24- and 26-membered macrocyclic diorganotin(IV) bis-dithiocarbamate complexes with N,N'-disubstituted 1,3- and 1,4-bis(aminomethyl)benzene and 1,1'-bis(aminomethyl)ferrocene as spacer groups.

The potassium bis-dithiocarbamate (bis-dtc) salts of 1,3-bis(benzylaminomethyl)benzene (1,3-Bn-ambdtc), 1,3-bis(iso-butylaminomethyl)benzene (1,3-(i)Bu-ambdtc), 1,4-bis(benzylaminomethyl)benzene (1,4-Bn-ambdtc), and 1,4-bis(iso-butylaminomethyl)benzene (1,4-(i)Bu-ambdtc) were reacted with three different diorganotin dichlorides (R2SnCl2 with R = Me, (n)Bu, and Ph) in 1:1 stoichiometric ratios to give the corresponding diorganotin bis-dithiocarbamates. Additionally, the dimethyltin bis-dithiocarbamate of 1,1'-bis(benzylaminomethyl)ferrocene (1,1'-Bn-amfdtc) was prepared. The resulting complexes have been characterized as far as possible by elemental analysis, FAB(+) mass spectrometry, IR and NMR ((1)H, (13)C, and (119)Sn) spectroscopy, and single-crystal X-ray diffraction, showing that the tin complexes are dinuclear 24- and 26-membered macrocyclic species of composition [{R2Sn(bis-dtc)}2]. As shown by (119)Sn NMR spectroscopy, the tin centers are hexa-coordinated in all cases; however, two different coordination environments are possible, as detected by single-crystal X-ray diffraction. In the dimethyltin derivatives of 1,3-Bn-ambdtc, 1,3-(i)Bu-ambdtc, 1,4-Bn-ambdtc, and 1,1'-Bn-amfdtc and the di-n-butyltin derivative of 1,3-(i)Bu-ambdtc, the metal atoms are embedded in skewed-trapezoidal-bipyramidal coordination polyhedra with asymmetrically coordinating trans-oriented dtc groups.
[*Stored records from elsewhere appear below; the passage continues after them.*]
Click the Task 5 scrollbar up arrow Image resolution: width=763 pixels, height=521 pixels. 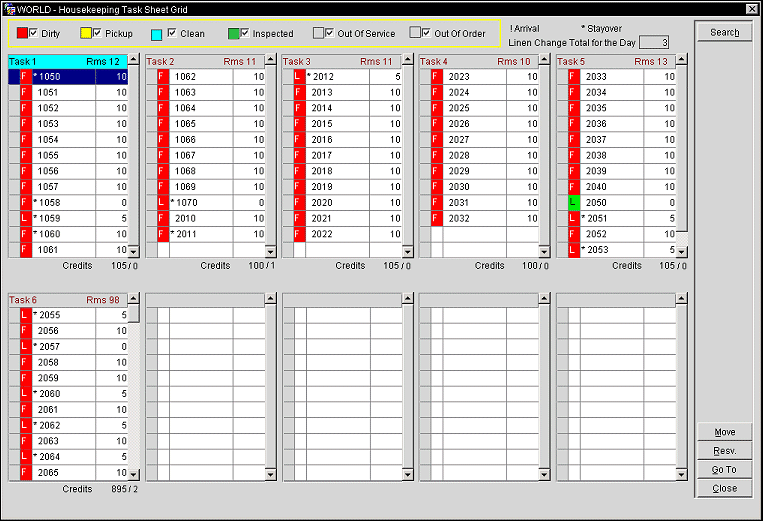click(x=682, y=76)
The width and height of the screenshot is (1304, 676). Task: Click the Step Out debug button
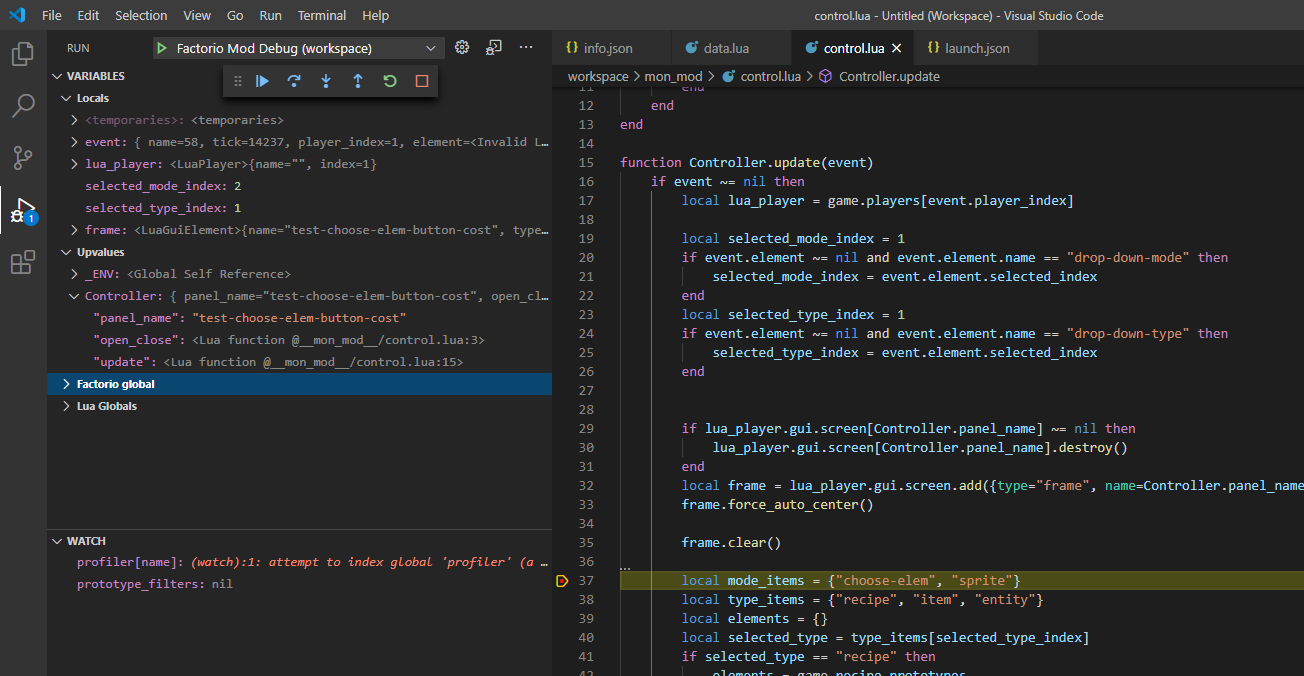point(358,81)
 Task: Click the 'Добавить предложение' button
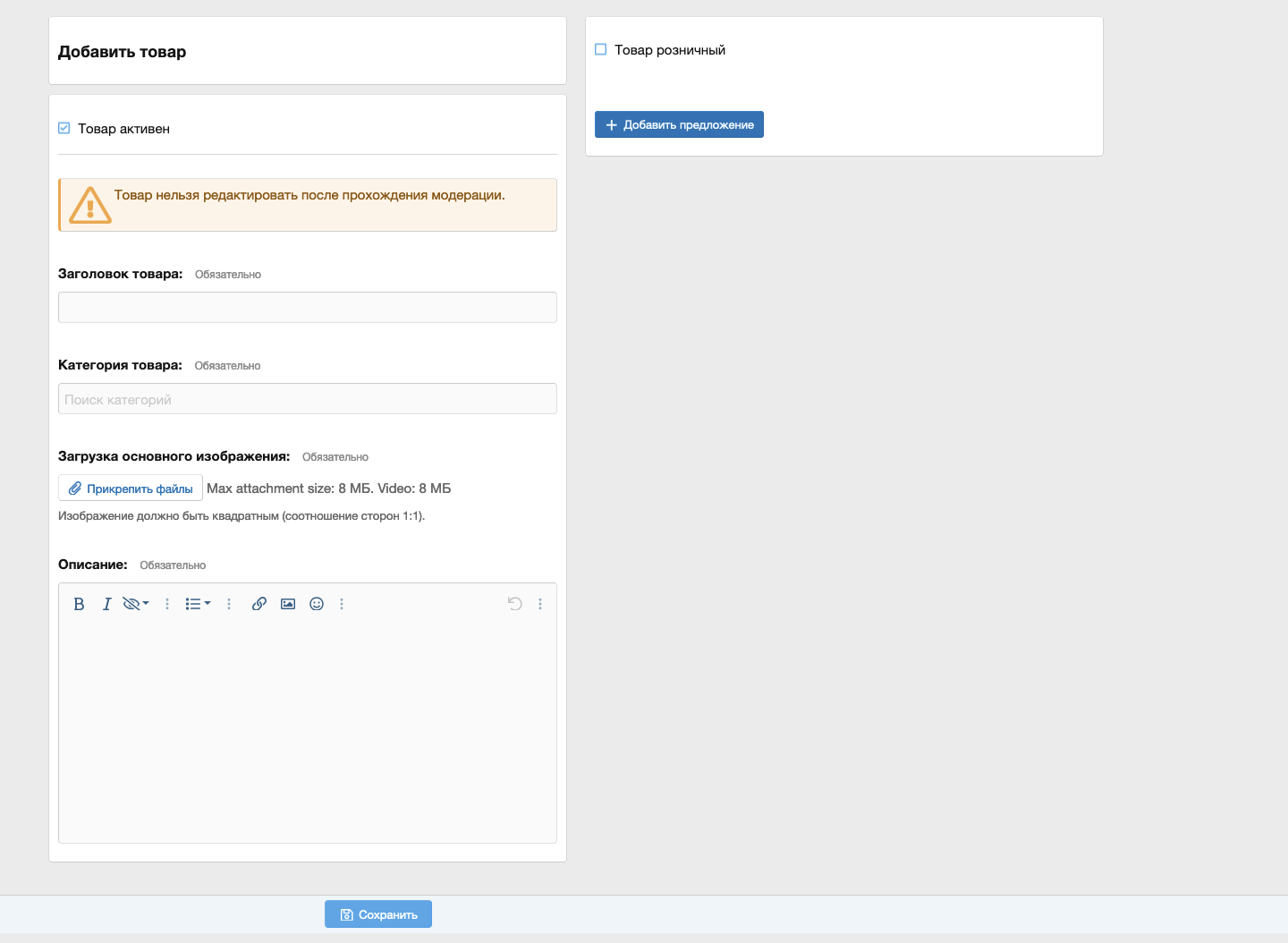click(x=679, y=124)
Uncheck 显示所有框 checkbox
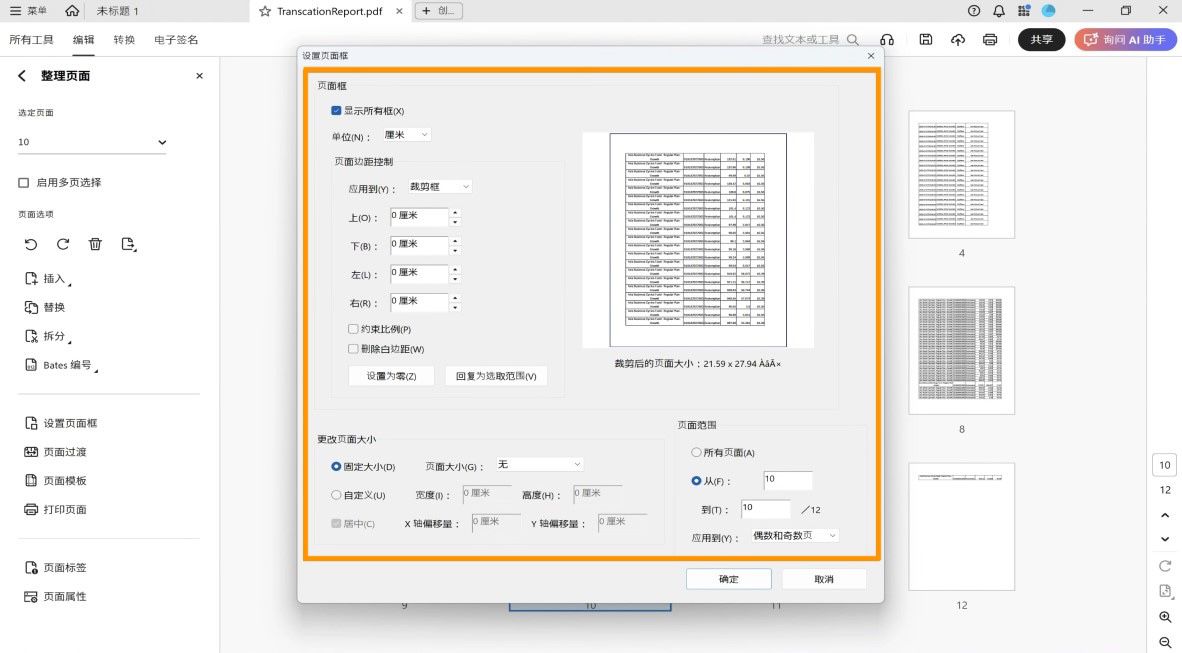Viewport: 1182px width, 653px height. pos(336,110)
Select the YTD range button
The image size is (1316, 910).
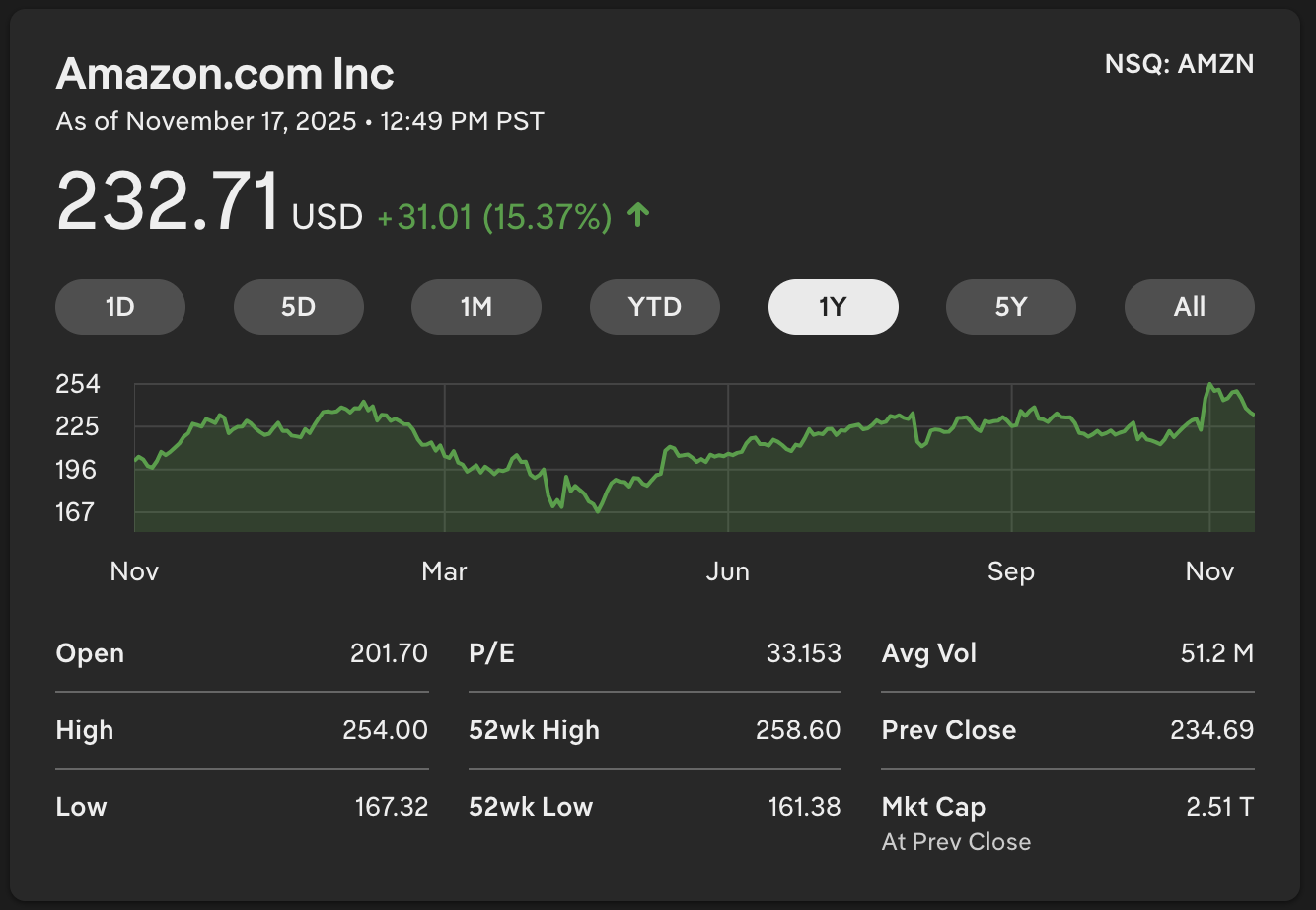(x=655, y=307)
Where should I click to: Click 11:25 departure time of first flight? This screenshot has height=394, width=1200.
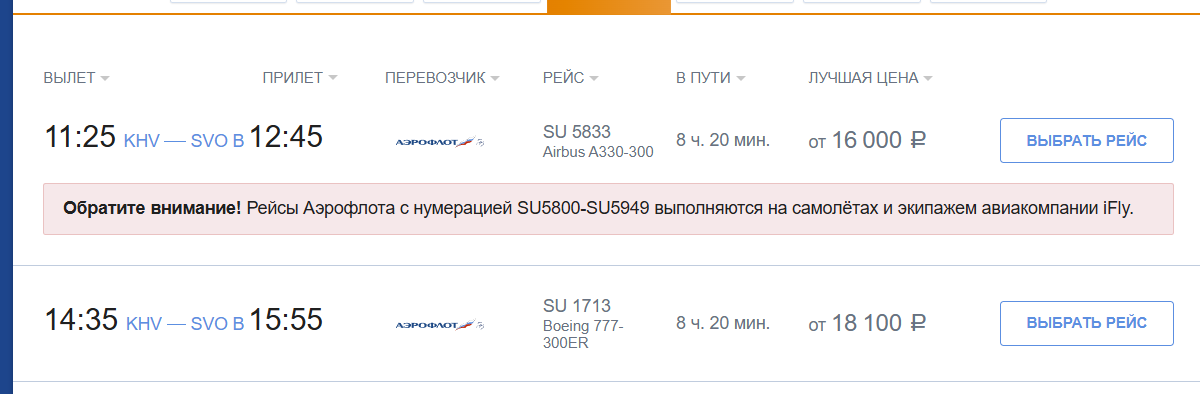coord(80,137)
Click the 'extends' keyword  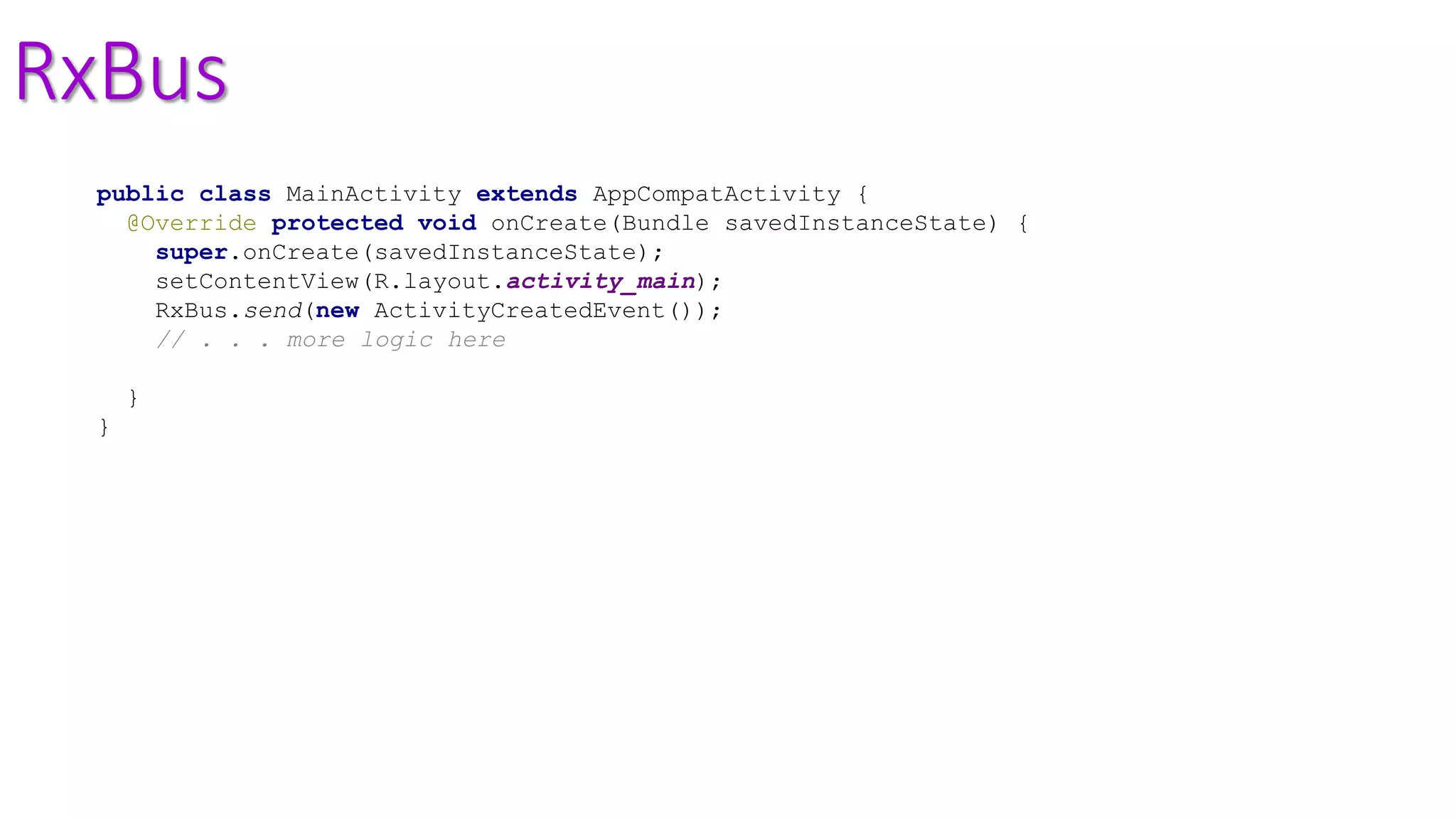[x=526, y=194]
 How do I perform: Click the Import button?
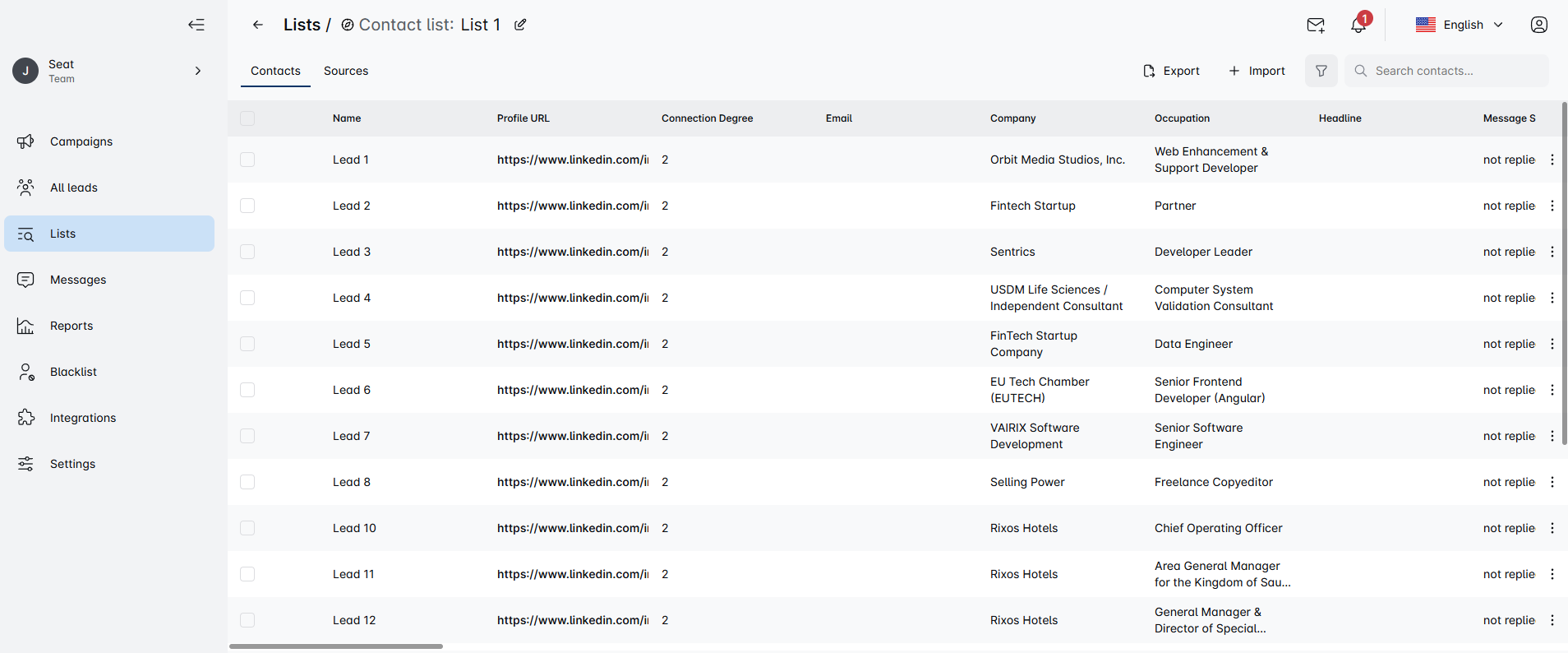(x=1257, y=71)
In contrast, in the diphenyltin derivative 1,3-(i)Bu-ambdtc, the metal centers have distorted octahedral coordination with symmetrically coordinating cis-oriented dtc functions. Thus, for the complexes derived from 1,3-Bn/(i)Bu-ambdtc, two different macrocyclic structures were observed. In the dimethyl- and di-n-butyltin derivatives, the bridging bis-dtc ligands adopt U-shaped conformations, while in the case of the diphenyltin derivative, the conformation is L-shaped. Furthermore, two different macrocyclic ring conformations can occur, which differ in the spatial orientation of the substituents attached to the nitrogen atoms (Bn or (i)Bu). The dimethyltin derivatives of 1,4-Bn-ambdtc and 1,1'-Bn-amfdtc have cavities, in which aromatic rings are accommodated in the solid state.